Madaba draws the magic of Islamic and Christian civilization from its lands and opens a window for you to take a step back into history. The town has a long story behind it, being first mentioned in the Bible in Numbers 21 at the time of the Exodus, about 1300 BC. It appears again in the list of the towns divided among the tribes in Joshua 13:9 when it was given to Ruben. Madaba was subsequently alluded to in the Mesha Stella, now being permanently exhibited in the Louvre Museum in Paris.

The Roman conversion to Christianity gave Madaba a new lease of life, and saw it enter its most affluent era. Grand provincial buildings were constructed.
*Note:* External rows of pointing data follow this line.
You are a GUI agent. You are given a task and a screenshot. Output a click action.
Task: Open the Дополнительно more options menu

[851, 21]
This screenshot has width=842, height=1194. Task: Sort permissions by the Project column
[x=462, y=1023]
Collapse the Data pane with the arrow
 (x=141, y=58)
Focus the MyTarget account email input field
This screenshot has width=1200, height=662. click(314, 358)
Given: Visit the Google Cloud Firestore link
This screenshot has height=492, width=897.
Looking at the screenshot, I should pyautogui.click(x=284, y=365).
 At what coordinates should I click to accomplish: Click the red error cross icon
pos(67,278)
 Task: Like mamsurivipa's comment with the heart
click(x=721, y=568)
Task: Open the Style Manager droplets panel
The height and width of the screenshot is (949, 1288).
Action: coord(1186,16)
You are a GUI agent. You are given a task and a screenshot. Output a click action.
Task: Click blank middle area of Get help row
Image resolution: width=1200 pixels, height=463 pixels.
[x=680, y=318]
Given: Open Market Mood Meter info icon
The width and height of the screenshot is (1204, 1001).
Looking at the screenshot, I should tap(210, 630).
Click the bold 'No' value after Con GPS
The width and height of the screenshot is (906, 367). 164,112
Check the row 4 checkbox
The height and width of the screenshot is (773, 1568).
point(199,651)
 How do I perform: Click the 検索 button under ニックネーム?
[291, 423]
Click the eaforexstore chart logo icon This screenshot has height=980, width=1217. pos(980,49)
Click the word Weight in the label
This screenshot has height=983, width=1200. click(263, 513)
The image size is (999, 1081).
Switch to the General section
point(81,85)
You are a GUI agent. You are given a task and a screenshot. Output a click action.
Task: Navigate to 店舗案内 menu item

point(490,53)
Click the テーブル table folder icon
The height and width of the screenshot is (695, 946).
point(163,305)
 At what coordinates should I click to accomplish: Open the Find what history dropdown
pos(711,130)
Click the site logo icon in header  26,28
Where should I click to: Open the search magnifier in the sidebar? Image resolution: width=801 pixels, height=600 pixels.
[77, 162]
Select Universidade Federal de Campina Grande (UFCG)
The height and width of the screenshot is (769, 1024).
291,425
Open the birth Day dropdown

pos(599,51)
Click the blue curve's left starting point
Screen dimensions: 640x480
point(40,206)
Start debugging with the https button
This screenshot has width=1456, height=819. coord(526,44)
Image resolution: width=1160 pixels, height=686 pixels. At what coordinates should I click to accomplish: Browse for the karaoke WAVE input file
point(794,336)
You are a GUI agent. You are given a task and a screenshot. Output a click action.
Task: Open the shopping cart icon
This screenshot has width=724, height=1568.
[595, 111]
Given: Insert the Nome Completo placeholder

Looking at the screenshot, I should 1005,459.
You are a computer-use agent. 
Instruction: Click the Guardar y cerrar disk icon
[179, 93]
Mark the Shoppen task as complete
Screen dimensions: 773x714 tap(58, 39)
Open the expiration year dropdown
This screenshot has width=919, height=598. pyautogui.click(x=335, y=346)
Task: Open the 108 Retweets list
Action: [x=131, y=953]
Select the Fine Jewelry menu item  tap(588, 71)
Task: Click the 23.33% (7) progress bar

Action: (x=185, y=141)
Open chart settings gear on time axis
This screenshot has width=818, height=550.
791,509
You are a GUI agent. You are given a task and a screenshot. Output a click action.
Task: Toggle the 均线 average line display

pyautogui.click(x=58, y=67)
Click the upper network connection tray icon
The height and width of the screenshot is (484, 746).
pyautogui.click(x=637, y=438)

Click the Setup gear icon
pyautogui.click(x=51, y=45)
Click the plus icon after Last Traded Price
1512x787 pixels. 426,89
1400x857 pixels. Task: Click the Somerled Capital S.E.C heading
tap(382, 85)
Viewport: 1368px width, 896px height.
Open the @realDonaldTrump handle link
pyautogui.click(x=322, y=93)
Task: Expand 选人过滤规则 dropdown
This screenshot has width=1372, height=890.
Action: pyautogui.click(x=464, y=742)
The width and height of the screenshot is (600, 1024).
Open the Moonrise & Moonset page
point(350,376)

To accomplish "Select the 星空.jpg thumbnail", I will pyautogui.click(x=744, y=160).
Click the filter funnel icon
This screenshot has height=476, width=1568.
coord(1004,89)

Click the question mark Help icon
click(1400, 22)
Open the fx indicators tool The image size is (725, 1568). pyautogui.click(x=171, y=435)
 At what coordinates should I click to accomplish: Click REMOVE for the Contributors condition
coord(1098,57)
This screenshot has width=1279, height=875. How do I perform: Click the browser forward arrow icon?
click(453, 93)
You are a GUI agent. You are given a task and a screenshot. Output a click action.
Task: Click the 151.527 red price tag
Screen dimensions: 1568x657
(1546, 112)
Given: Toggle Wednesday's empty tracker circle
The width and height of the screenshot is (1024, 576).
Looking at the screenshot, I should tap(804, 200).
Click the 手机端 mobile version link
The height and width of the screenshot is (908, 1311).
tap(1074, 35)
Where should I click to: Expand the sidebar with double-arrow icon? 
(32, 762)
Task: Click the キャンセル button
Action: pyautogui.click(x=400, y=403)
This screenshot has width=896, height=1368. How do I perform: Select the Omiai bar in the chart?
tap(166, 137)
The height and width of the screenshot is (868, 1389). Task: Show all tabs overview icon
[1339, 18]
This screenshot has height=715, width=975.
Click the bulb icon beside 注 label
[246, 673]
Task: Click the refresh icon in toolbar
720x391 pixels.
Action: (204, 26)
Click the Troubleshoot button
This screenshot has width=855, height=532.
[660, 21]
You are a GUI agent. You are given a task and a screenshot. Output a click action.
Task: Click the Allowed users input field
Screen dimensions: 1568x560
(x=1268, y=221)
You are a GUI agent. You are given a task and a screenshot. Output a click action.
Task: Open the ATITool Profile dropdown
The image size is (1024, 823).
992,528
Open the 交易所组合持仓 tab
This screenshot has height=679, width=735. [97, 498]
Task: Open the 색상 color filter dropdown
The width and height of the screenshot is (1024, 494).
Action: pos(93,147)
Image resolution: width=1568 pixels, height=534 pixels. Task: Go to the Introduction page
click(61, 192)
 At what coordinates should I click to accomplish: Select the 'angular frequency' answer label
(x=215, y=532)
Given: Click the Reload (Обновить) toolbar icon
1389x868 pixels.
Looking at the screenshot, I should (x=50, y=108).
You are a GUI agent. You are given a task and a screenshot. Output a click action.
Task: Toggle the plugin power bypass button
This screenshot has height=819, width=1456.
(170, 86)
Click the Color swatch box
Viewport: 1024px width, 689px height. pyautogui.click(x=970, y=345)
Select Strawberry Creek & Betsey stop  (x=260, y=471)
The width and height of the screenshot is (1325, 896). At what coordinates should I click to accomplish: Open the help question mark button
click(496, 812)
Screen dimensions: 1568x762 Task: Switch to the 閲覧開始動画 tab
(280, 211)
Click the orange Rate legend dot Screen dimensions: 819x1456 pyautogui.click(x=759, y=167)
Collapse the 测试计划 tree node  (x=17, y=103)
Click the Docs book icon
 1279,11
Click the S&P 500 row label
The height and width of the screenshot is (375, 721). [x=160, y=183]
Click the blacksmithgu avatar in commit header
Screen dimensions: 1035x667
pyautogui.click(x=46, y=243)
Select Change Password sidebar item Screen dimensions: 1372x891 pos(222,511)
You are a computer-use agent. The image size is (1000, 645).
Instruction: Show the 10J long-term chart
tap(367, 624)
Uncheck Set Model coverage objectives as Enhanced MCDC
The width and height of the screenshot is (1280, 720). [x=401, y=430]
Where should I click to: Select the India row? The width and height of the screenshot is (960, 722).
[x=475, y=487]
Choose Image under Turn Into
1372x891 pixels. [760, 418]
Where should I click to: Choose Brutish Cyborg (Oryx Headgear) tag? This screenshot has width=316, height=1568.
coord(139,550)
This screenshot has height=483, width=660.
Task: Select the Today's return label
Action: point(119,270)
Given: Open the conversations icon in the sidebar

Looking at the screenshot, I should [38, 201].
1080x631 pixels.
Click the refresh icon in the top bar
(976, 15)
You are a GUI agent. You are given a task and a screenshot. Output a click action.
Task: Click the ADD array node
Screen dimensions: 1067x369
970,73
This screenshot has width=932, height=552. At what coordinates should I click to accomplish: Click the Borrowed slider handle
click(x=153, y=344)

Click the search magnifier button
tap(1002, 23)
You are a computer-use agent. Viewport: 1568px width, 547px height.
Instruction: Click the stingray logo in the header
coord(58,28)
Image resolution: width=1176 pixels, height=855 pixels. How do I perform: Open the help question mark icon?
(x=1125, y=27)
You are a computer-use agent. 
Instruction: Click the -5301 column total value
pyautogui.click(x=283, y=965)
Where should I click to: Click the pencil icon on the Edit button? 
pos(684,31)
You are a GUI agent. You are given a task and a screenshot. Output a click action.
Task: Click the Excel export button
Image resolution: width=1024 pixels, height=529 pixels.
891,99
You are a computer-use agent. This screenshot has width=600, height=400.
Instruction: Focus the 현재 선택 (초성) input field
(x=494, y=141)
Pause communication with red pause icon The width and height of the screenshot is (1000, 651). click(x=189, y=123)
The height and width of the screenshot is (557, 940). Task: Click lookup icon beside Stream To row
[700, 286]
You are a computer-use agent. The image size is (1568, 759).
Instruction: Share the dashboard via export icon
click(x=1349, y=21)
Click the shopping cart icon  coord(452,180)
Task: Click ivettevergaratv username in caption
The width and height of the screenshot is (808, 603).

Colonnaded streets and other features such as the vast reservoir were built on instructions of Emperor Justinian, on the north side of the community. In the 6th century AD bishops were assigned to Madaba, and buildings of religious importance were begun. Under the Umayyads, the city continued to flourish and the Church of the Virgin Mary in the Madaba Park and the Church of Ma’in were renovated. The town was probably abandoned during the ninth century and the pottery evidence shows some human activity in the area during the Ayyubid, Mamluk and the Ottoman Period.

In 1890, the greatest, and most significant of all the city’s treasures was unearthed: the Mosaic Map of the Holy Land. The find was hailed as the oldest map in existence, and is located on the floor of the Greek Orthodox Church of St. George.

In west Madaba, you will see some spectacular views of the Dead Sea and Wadi Rum. The elevation of Madaba also allows you to see Musa’s Water spring. It is also close to Madaba, only 158 miles which is equal to 225km.

Nebo Mountain has brilliant unrivalled art that will capture your imagination. Ancient intricate preserved mosaics were left by the Byzantines in Madaba’s churches.

Tourists can buy souvenirs of mosaic or Nebo Mountain or carpets that have pictures of mosaic. Some places sell framed mosaic pictures or tables with mosaics.